Why it might be worth it: Often a fit for small service teams with practical day-to-day scheduling needs.

TidyCal

When to use it: You are highly budget-sensitive and evaluating lower-cost or one-time pricing options.

Why it might be worth it: Best for simple solo or small-team booking where advanced routing is not required.

Lunacal

When to use it: You care heavily about branded, client-facing booking pages for coaching, consulting, or creator workflows.

Why it might be worth it: Useful when presentation and page customization are key buying factors.

FAQs

What is the best Koalendar alternative for small teams?

There is no universal winner. Your best option depends on whether you prioritize pricing, CRM alignment, branded page customization, or routing depth. This page is designed to help you match tools to those priorities quickly.

Is Your Calendar cheaper than Koalendar?

Based on checks from April 6, 2026, Koalendar paid plans are listed from $6.99/month while Your Calendar Growth is listed at $9.99/month. Price alone is not the full picture, so compare routing depth, payment collection, and API needs before deciding.

When should I stay on Koalendar instead of switching?

If your team only needs a simple booking link and Koalendar already covers your workflow, staying can be the lower-friction choice.

What should I test first before migrating?

Test one high-value workflow fully: booking, confirmation, reminders, reschedule, and cancellation.
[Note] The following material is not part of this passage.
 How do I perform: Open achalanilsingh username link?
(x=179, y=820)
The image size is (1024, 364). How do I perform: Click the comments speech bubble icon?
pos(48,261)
Then test team-routing behavior under real availability conditions.

How often should this comparison be updated?

At least quarterly, and immediately after major product or pricing announcements from any vendor listed.
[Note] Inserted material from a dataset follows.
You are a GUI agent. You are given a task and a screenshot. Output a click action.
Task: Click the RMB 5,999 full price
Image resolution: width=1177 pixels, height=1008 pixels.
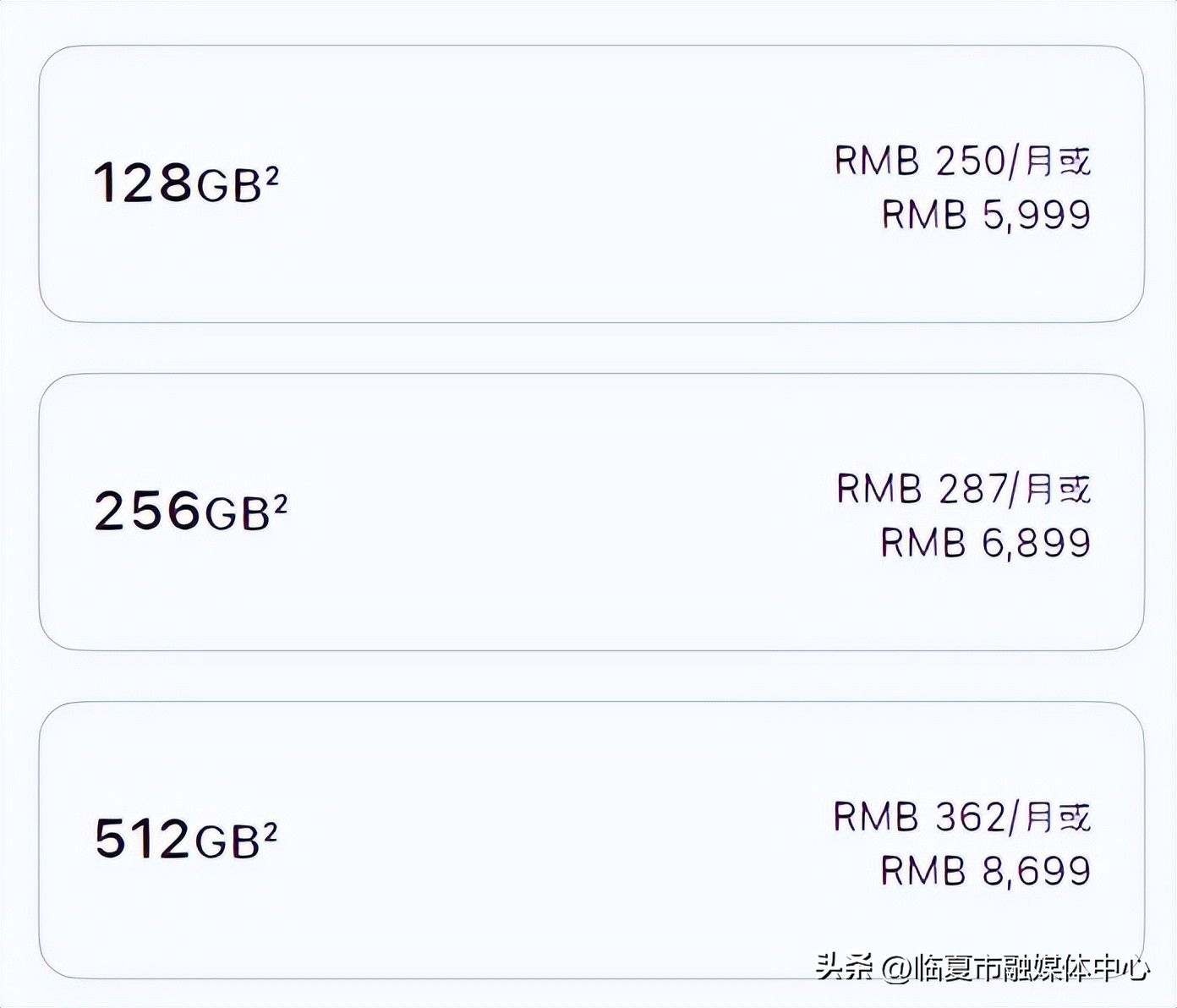point(986,215)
Your Calendar vs Koalendar: Verified Snapshot

Verified on April 6, 2026. This section intentionally uses conservative claims and publicly available pricing references.

Comparison pointYour CalendarKoalendar
Free entry planFree plan availableFree plan available
Starting paid planGrowth listed at $9.99/monthStarter listed from $6.99/month
Round-robin meetingsAvailable in GrowthNot listed as a native round-robin workflow

Source note: Koalendar pricing reference checked on April 6, 2026.